The BJP is hoping that Kumar's innate caution will hold him back from snapping the alliance in Bihar and that they can fight the forthcoming assembly elections together. But the Bihar CM continues to keep his saffron ally guessing, blowing hot and cold alternately as he weighs his options.
SCHEMES OF SUCCESS: Nitish Kumar has tried a shrewd mix of developmental activities and social welfare schemes for the lower backward groups among Hindus and Muslims.

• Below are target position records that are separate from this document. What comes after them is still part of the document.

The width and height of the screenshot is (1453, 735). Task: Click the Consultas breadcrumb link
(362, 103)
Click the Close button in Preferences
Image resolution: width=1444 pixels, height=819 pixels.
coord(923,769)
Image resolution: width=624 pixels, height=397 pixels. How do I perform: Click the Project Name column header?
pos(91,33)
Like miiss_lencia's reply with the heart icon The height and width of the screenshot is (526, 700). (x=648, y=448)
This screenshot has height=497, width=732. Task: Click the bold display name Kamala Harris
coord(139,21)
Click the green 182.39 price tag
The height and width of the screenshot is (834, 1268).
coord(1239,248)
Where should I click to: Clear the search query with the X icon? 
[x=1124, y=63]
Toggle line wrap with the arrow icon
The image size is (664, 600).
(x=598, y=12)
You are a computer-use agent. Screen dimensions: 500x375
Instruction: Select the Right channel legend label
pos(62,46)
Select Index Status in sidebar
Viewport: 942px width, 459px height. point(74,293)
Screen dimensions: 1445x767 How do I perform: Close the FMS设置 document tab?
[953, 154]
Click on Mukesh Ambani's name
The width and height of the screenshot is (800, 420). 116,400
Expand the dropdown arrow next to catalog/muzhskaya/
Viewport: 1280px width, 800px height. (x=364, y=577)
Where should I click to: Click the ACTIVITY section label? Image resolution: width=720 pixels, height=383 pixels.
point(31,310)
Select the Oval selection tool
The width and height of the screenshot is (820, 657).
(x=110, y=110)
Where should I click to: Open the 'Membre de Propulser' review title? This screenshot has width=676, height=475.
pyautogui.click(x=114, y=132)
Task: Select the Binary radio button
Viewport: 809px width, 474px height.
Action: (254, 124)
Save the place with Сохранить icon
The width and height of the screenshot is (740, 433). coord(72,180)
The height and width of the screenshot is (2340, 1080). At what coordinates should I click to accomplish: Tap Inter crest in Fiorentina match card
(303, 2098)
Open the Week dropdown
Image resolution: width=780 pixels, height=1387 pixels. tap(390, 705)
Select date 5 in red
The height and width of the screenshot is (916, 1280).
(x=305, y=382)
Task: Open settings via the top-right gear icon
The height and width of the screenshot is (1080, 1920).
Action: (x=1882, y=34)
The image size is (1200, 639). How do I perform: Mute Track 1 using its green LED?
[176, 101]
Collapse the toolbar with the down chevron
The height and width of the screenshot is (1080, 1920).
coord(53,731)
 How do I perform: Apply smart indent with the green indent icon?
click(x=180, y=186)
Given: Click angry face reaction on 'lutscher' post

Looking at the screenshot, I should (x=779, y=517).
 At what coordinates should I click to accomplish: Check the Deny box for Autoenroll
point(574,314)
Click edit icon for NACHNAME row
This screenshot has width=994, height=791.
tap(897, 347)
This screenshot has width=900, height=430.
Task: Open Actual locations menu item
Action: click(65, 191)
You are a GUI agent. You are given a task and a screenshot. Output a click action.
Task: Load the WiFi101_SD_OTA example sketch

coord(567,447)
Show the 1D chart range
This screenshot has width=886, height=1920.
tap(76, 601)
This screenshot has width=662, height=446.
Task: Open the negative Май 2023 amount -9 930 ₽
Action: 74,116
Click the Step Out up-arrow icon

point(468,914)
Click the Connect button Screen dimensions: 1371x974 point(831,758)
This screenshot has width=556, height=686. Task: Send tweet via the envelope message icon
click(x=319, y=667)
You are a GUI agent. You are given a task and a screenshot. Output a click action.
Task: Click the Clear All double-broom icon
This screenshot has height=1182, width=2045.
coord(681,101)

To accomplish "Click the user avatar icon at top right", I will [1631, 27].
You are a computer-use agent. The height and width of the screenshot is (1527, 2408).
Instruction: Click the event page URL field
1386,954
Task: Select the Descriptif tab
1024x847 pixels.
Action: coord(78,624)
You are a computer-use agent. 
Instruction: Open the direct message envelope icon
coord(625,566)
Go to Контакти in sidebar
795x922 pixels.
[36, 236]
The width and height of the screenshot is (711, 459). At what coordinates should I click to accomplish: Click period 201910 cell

Some highlights: Reopened cases of the Bhagalpur communal riots and ensured conviction of at least one accused Ensured speedy trial of criminals for better law and order;a record 48, 500 criminals convicted;124 of them awarded capital punishment, 8, 602 get life term Implemented the Bihar Special Court Act under which the government can confiscate the immovable properties of corrupt public servants;1, 300-odd public servants chargesheeted and properties worth Rs 10 crore identified Provided 50 per cent reservation for women in panchayat raj institutions and urban local bodies and 20 per cent reservation for MBCs Opened a Jankari call centre, first in the country, to ensure effective and transparent implementation of the RTI Act 'Hunar' scheme for skill upgradation and economic empowerment of Muslim girls 'Apki Sarkar Apke Dwar' programme in Maoist-affected areas for speedy development of the region Bicycles for girls - and later boys - studying in Class IX Talimi Markaz and Utthan Kendras (educational improvement and empowerment centres) for out-ofschool children of Muslims and Mahadalits 'Hunar and Auzar' scheme for vocational training for Muslim, SC, ST and extremely backward girls who are given tool kits at the end of their training.